The bad news for beef came from several directions. A paper in the journal Climatic Change concluded that beef and dairy cattle account for 74% of global greenhouse-gas emissions from livestock. One of the authors, climate scientist Ken Caldeira at the Carnegie Institution for Science in Stanford, California, used Twitter to share another take on the data: “Eating beef heats the Earth 10 times more than eating chicken or pork.”

Reached for further comment, Caldeira agreed that the emissions from industry and energy dwarf those from livestock agriculture. “If the global energy system did not use the sky as a sewer, we would not be overly concerned about greenhouse-gas emissions from the agricultural sector,” he said. Still, he added, the finding that beef is less climate-friendly than chicken or pork suggests a concrete action that people can easily take. And that, Caldeira says, could explain why his tweets on this topic were among his most retweeted. “Papers seem to resonate when the problem is simple and understandable, and when the conclusions are simple and clear.”

Another study concluded that producing beef uses 28 times more land and 11 times more irrigation water than eggs, poultry, pork and dairy production. It also creates six times as much nitrogen pollution per calorie consumed in the United States. “Beef: it may taste great but it's awful for the environment,” tweeted Conor McGowan, a wildlife biologist at Auburn University in Alabama.

In a follow-up interview, Decker stood up for beef. He cited a 2002 Nature review by Jared Diamond, which suggested that we owe at least some of our success as a species to the domestication of animals, including cattle. But Decker also hopes that the latest round of research will spur changes in farming methods, including refinements to feeding practices and genetics to reduce the environmental footprint of beef production. Compared with other types of livestock farming, “the beef industry has been slower to adopt new technologies,” he said. “That needs to change.”

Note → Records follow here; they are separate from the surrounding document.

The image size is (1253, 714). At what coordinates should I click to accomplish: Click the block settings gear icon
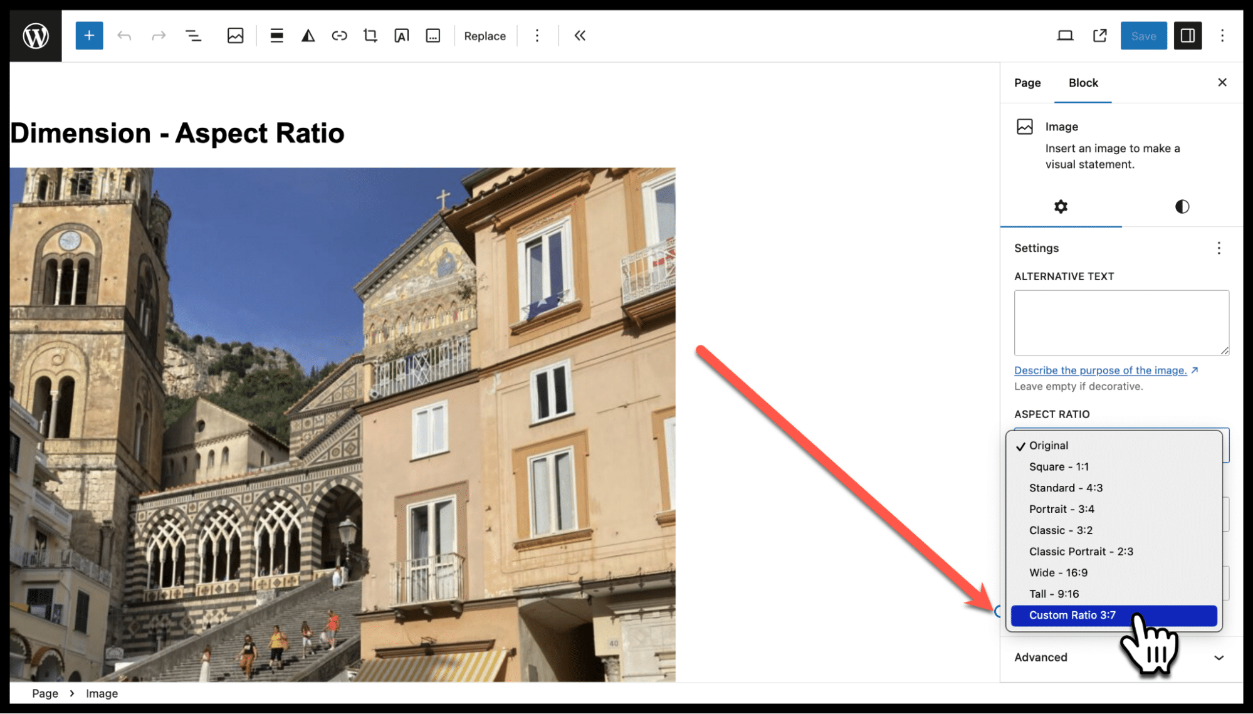1060,206
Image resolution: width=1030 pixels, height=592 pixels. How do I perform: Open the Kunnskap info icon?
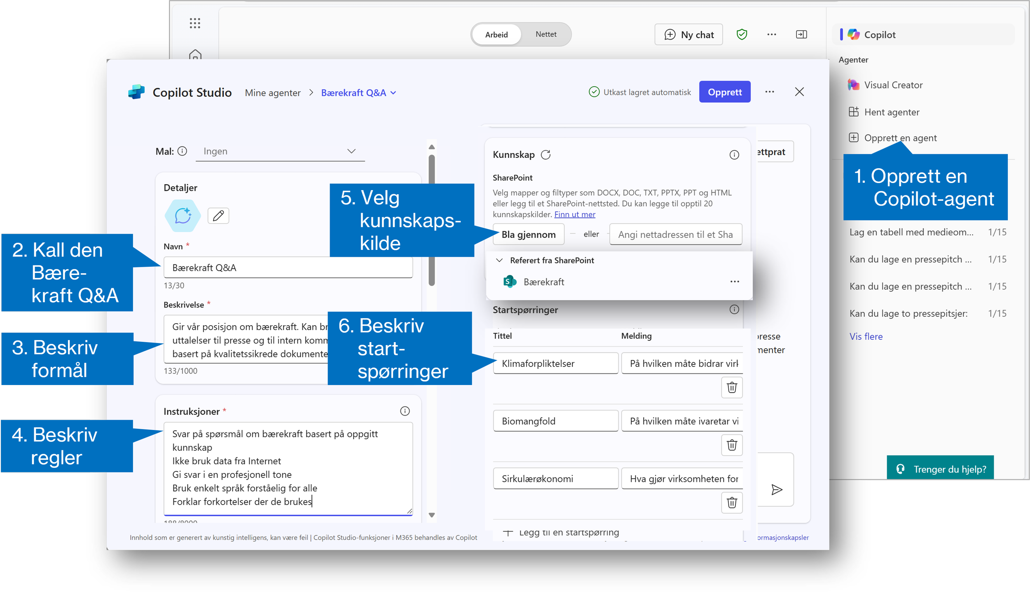[x=734, y=155]
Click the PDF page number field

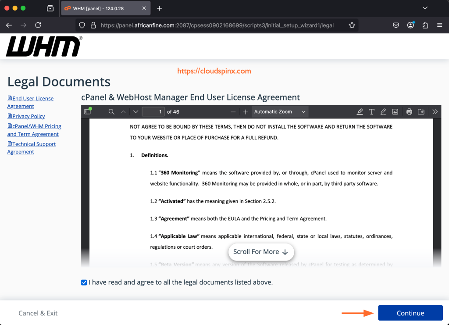coord(153,112)
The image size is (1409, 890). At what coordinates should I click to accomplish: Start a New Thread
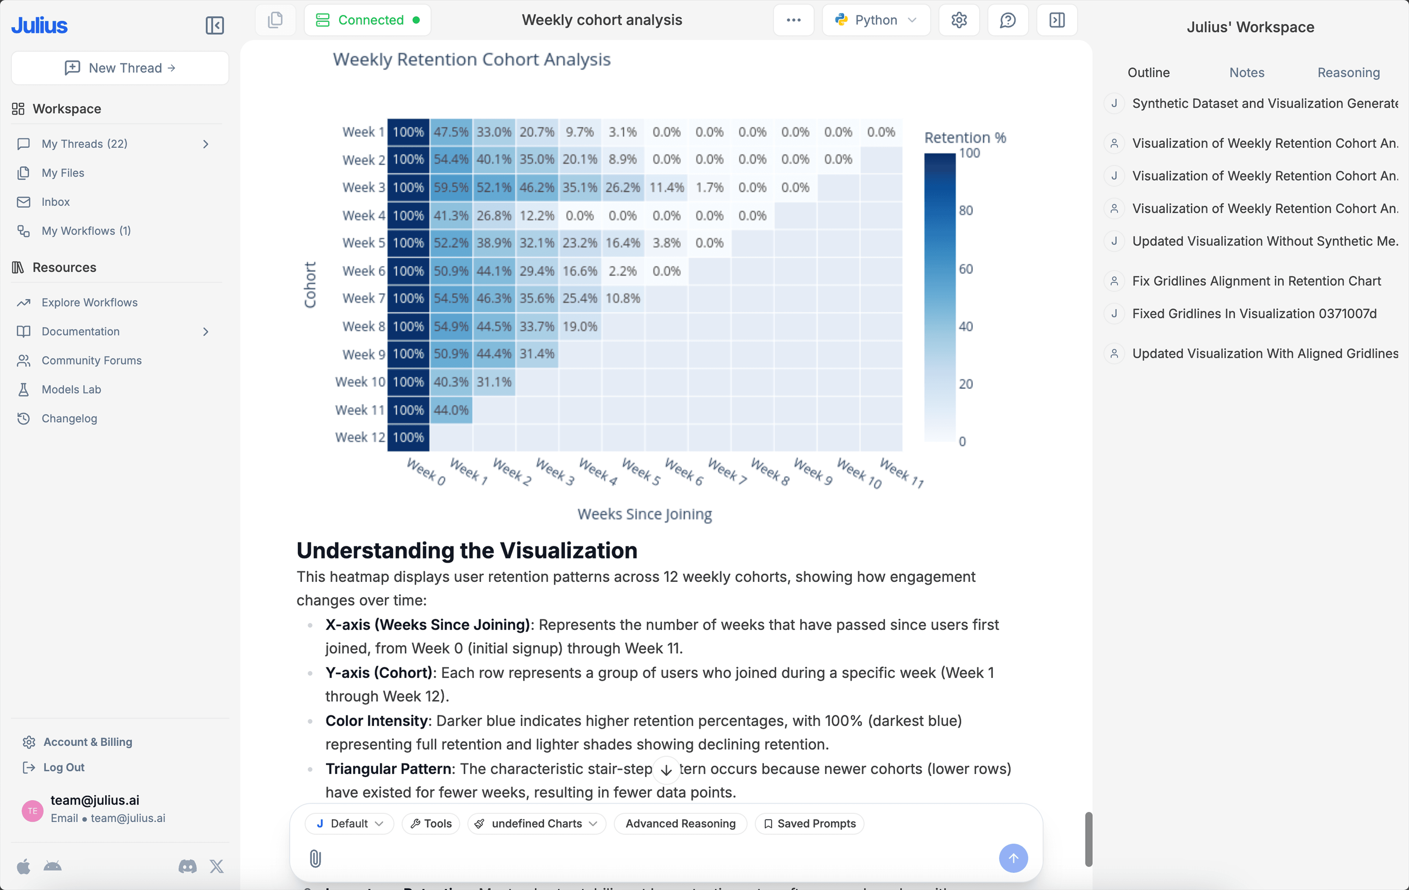click(119, 67)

Caro, D., Davis S. J., Bastianoni, S. & Caldeira, K. Climatic Change http://doi.org/tvw (2014)

Eshel, G., Shepon, A., Makov, T., & Milo, R. Proc. Natl Acad. Sci. USA http://doi.org/tvx (2014)

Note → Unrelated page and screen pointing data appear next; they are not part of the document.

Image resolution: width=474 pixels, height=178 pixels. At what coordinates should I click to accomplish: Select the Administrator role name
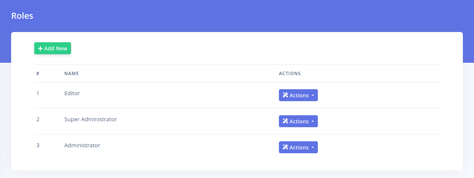tap(82, 145)
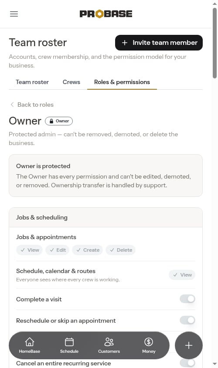The image size is (218, 368).
Task: Collapse the Jobs & scheduling section header
Action: tap(106, 217)

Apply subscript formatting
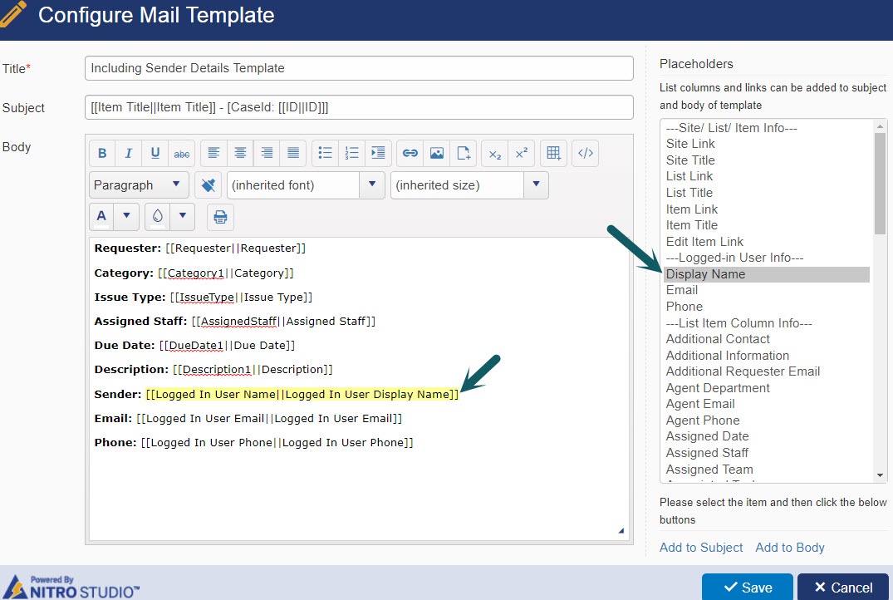pos(495,153)
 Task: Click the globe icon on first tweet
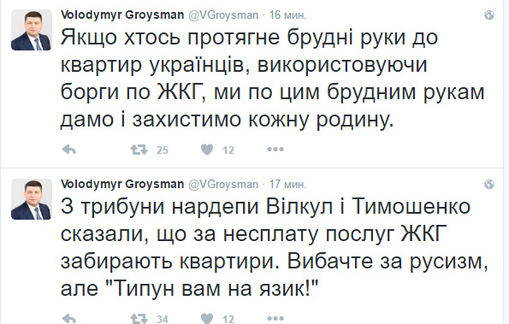[x=488, y=15]
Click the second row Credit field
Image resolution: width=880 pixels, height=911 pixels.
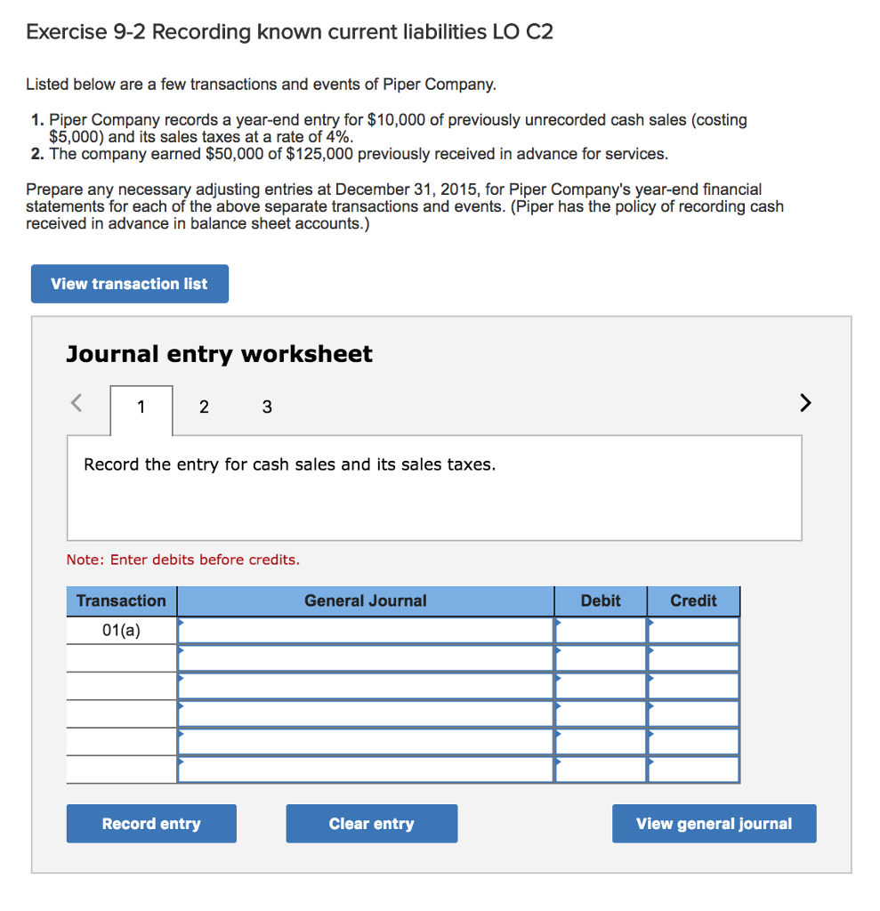click(693, 657)
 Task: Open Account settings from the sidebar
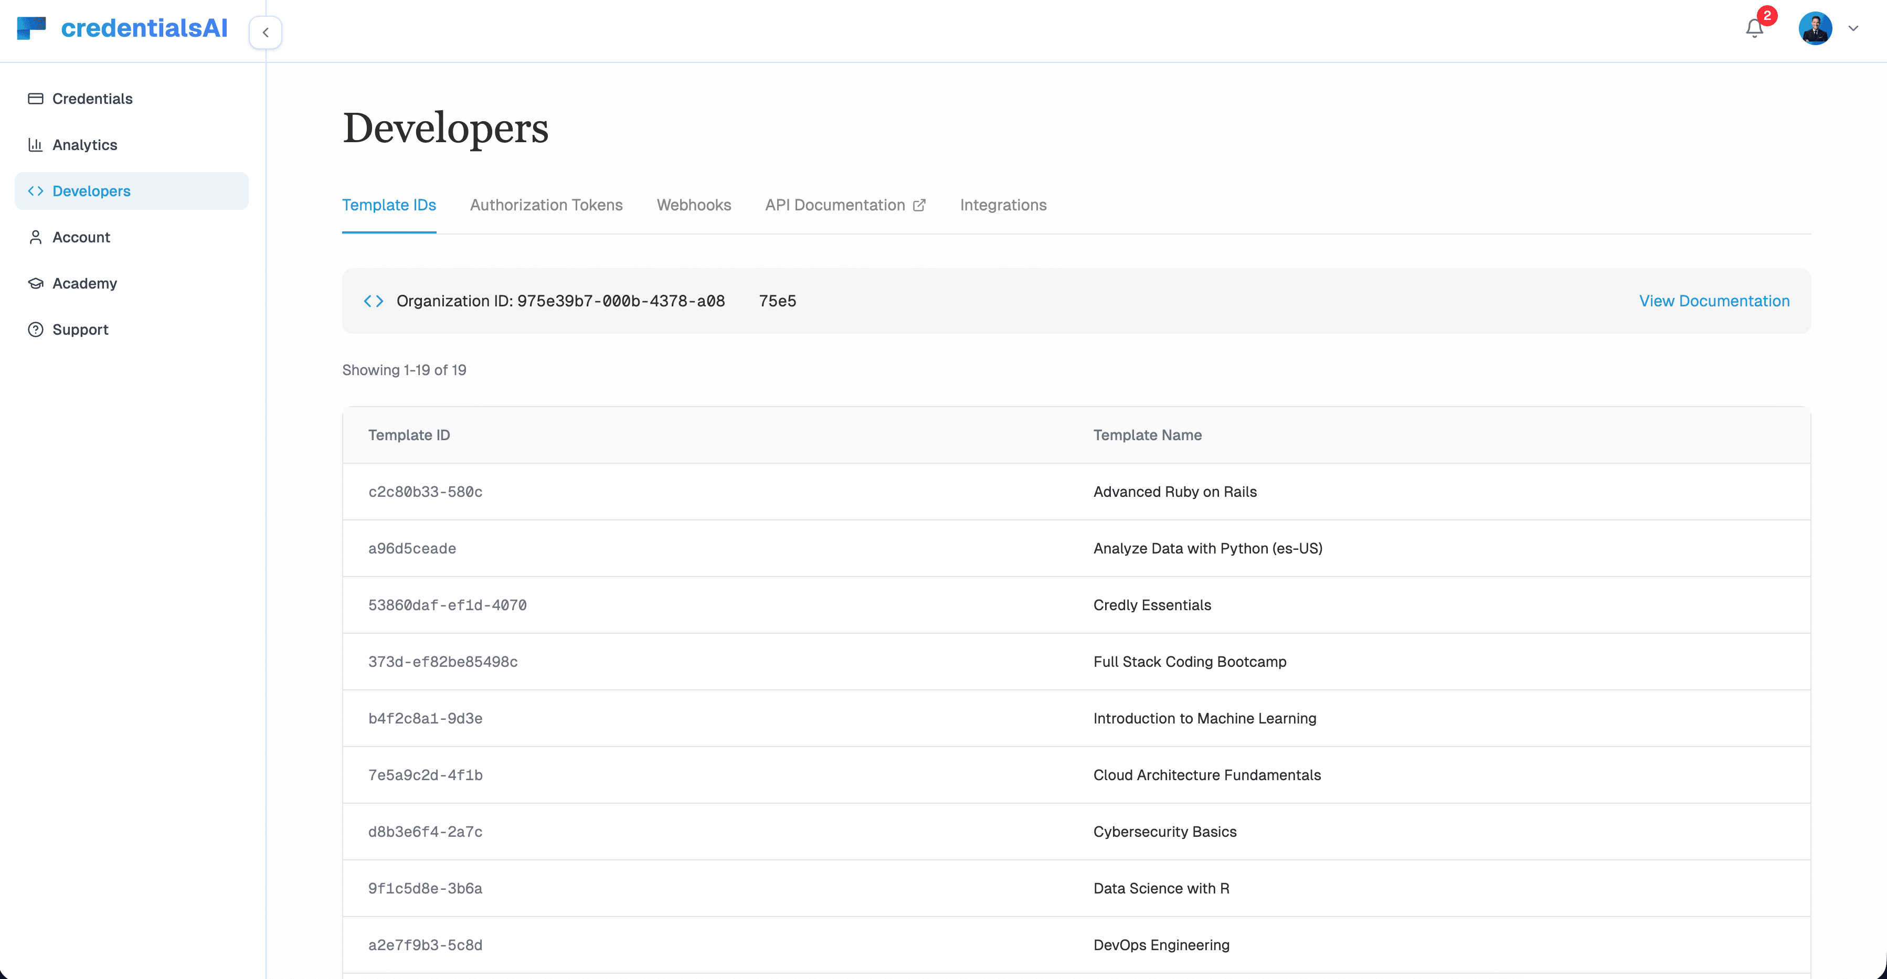point(81,237)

Researchers on social media never seem to tire of discussing shortcomings in the clinical-trial system. Lately, much of the talk centred on a paper that investigated 400 randomly selected US clinical trials. All of the studies had been designated as 'completed' for at least four years, but only 70.5% had published results in any journal or on the website ClinicalTrials.gov. The other 29.5% of trials were essentially invisible to the world. The results of industry-funded studies were about half as likely as other studies to be published, the analysis found. Mark Fleury, associate director of science policy at the American Association for Cancer Research, tweeted: “Need this data in public sphere!”

Saito, H. & Gill, C. J. PLoS ONE 9, e101826 (2014)

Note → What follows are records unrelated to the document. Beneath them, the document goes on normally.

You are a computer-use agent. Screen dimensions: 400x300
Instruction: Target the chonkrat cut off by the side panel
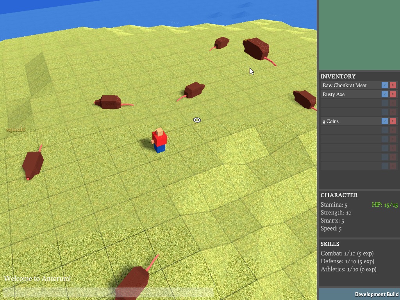[x=305, y=98]
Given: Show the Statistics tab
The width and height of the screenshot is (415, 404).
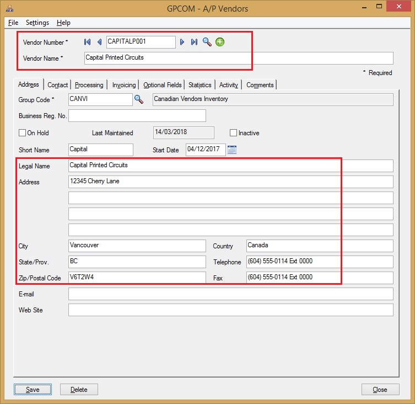Looking at the screenshot, I should point(200,85).
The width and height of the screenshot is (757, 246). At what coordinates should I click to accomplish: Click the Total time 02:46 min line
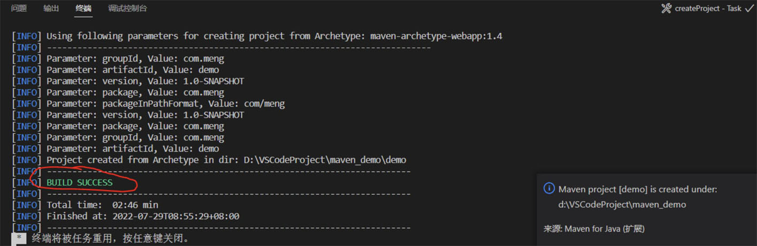[102, 205]
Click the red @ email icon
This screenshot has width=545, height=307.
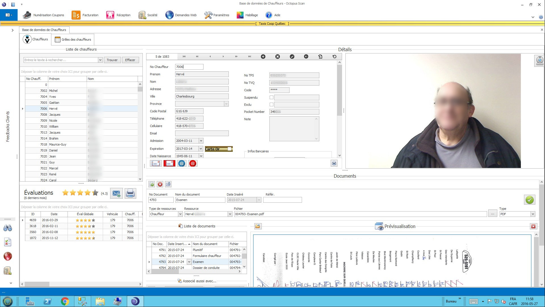click(x=193, y=163)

A 1998 abstract entitled 'Directed evolution of a full professor' is making the rounds online again — a reminder of the scientific importance of a good laugh. The spoof abstract, written by molecular biologists Karen Ottemann and Sharon Doyle at the University of California at Berkeley, describes an attempt to grow successful professors in the lab. First author 'A. L. Nighter' and colleagues reported subjecting a group of “graduate student clones” to “several rounds of random mutagenesis followed by selection on minimal money media”. The surviving clones who could “work for long hours with vending machine snacks as a sole carbon source” were labelled 'postdocs'. Eventually, full professors were identified by their “propensity to talk incessantly about their own research” and their “inability to judge” how much time it should take to complete bench work. The abstract gained new attention this month when Jonathan Eisen, an evolutionary biologist at the University of California, Davis, tweeted it to his nearly 24,000 followers without revealing when the abstract was published. “I decided not to comment on the date,” he explained in a later tweet, “since it was still great.”